Start of Block

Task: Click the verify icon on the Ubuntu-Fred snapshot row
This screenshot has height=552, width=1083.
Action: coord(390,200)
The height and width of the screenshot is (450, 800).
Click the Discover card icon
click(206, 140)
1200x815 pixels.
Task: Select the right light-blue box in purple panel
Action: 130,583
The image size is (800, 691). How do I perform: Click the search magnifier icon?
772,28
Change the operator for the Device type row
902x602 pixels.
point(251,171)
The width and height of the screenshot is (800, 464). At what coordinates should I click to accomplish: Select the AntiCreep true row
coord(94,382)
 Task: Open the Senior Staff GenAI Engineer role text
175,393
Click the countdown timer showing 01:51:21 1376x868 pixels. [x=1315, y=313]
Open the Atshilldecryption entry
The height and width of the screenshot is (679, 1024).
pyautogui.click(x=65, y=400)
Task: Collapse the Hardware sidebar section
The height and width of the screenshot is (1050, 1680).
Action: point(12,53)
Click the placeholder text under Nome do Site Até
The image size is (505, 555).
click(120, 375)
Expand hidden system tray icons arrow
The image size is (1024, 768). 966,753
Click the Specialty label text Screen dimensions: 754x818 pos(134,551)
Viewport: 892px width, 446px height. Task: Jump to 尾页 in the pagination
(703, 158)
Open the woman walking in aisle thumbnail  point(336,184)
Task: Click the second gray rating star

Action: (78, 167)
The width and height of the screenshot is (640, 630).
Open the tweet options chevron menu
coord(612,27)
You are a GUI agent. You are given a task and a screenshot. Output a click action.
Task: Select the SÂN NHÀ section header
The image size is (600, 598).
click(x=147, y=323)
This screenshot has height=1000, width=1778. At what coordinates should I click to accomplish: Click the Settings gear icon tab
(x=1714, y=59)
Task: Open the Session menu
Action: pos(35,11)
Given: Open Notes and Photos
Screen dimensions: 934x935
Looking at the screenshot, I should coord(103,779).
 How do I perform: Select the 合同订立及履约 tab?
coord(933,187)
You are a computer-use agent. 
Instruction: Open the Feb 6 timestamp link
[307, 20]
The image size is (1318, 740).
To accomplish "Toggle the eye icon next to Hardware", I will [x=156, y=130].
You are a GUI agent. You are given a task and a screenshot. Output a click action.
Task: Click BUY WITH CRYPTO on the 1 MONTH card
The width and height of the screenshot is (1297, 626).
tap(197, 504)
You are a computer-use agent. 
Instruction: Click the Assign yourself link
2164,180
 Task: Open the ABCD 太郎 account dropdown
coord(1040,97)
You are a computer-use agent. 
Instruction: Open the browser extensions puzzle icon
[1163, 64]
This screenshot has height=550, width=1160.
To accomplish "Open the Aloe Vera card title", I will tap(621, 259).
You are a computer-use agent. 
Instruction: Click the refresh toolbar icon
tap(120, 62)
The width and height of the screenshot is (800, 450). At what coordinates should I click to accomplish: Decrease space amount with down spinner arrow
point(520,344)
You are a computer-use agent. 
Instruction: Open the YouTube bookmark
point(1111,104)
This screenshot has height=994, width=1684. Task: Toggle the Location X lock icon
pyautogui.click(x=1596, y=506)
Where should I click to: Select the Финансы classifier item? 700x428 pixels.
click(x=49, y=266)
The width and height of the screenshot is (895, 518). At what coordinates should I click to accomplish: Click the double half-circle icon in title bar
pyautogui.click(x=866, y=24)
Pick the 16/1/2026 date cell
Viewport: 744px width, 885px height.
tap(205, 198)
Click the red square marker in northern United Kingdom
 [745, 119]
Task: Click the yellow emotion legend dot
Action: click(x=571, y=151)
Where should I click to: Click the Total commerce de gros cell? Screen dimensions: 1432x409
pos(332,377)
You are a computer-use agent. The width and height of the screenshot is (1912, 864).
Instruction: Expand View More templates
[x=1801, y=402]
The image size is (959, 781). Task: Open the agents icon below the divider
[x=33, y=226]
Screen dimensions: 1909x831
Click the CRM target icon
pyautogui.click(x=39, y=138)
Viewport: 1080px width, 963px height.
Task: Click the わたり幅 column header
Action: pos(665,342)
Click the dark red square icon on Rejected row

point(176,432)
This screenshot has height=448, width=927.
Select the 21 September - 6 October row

End of Block

Your job is to reproduce the data in full, with every line intact.

Task: Click the verify icon on the Ubuntu-Fred snapshot row
This screenshot has height=552, width=1083.
Action: coord(390,200)
The height and width of the screenshot is (450, 800).
Click the Discover card icon
click(206, 140)
1200x815 pixels.
Task: Select the right light-blue box in purple panel
Action: 130,583
The image size is (800, 691). How do I perform: Click the search magnifier icon?
772,28
Change the operator for the Device type row
902x602 pixels.
point(251,171)
The width and height of the screenshot is (800, 464). At what coordinates should I click to accomplish: Select the AntiCreep true row
coord(94,382)
 Task: Open the Senior Staff GenAI Engineer role text
175,393
Click the countdown timer showing 01:51:21 1376x868 pixels. [x=1315, y=313]
Open the Atshilldecryption entry
The height and width of the screenshot is (679, 1024).
pyautogui.click(x=65, y=400)
Task: Collapse the Hardware sidebar section
The height and width of the screenshot is (1050, 1680).
Action: point(12,53)
Click the placeholder text under Nome do Site Até
The image size is (505, 555).
click(120, 375)
Expand hidden system tray icons arrow
The image size is (1024, 768). 966,753
Click the Specialty label text Screen dimensions: 754x818 pos(134,551)
Viewport: 892px width, 446px height. Task: Jump to 尾页 in the pagination
(703, 158)
Open the woman walking in aisle thumbnail  point(336,184)
Task: Click the second gray rating star

Action: (78, 167)
The width and height of the screenshot is (640, 630).
Open the tweet options chevron menu
coord(612,27)
You are a GUI agent. You are given a task and a screenshot. Output a click action.
Task: Select the SÂN NHÀ section header
The image size is (600, 598).
click(x=147, y=323)
This screenshot has height=1000, width=1778. At what coordinates should I click to accomplish: Click the Settings gear icon tab
(x=1714, y=59)
Task: Open the Session menu
Action: pos(35,11)
Given: Open Notes and Photos
Screen dimensions: 934x935
Looking at the screenshot, I should coord(103,779).
 How do I perform: Select the 合同订立及履约 tab?
coord(933,187)
You are a computer-use agent. 
Instruction: Open the Feb 6 timestamp link
[307, 20]
The image size is (1318, 740).
To accomplish "Toggle the eye icon next to Hardware", I will [x=156, y=130].
You are a GUI agent. You are given a task and a screenshot. Output a click action.
Task: Click BUY WITH CRYPTO on the 1 MONTH card
The width and height of the screenshot is (1297, 626).
tap(197, 504)
You are a computer-use agent. 
Instruction: Click the Assign yourself link
2164,180
 Task: Open the ABCD 太郎 account dropdown
coord(1040,97)
You are a computer-use agent. 
Instruction: Open the browser extensions puzzle icon
[1163, 64]
This screenshot has height=550, width=1160.
To accomplish "Open the Aloe Vera card title", I will tap(621, 259).
You are a computer-use agent. 
Instruction: Click the refresh toolbar icon
tap(120, 62)
The width and height of the screenshot is (800, 450). At what coordinates should I click to accomplish: Decrease space amount with down spinner arrow
point(520,344)
You are a computer-use agent. 
Instruction: Open the YouTube bookmark
point(1111,104)
This screenshot has height=994, width=1684. Task: Toggle the Location X lock icon
pyautogui.click(x=1596, y=506)
Where should I click to: Select the Финансы classifier item? 700x428 pixels.
click(x=49, y=266)
The width and height of the screenshot is (895, 518). At what coordinates should I click to accomplish: Click the double half-circle icon in title bar
pyautogui.click(x=866, y=24)
Pick the 16/1/2026 date cell
Viewport: 744px width, 885px height.
tap(205, 198)
Click the red square marker in northern United Kingdom
 [745, 119]
Task: Click the yellow emotion legend dot
Action: click(x=571, y=151)
Where should I click to: Click the Total commerce de gros cell? Screen dimensions: 1432x409
pos(332,377)
You are a computer-use agent. The width and height of the screenshot is (1912, 864).
Instruction: Expand View More templates
[x=1801, y=402]
The image size is (959, 781). Task: Open the agents icon below the divider
[x=33, y=226]
Screen dimensions: 1909x831
Click the CRM target icon
pyautogui.click(x=39, y=138)
Viewport: 1080px width, 963px height.
Task: Click the わたり幅 column header
Action: pos(665,342)
Click the dark red square icon on Rejected row

point(176,432)
This screenshot has height=448, width=927.
Select the 21 September - 6 October row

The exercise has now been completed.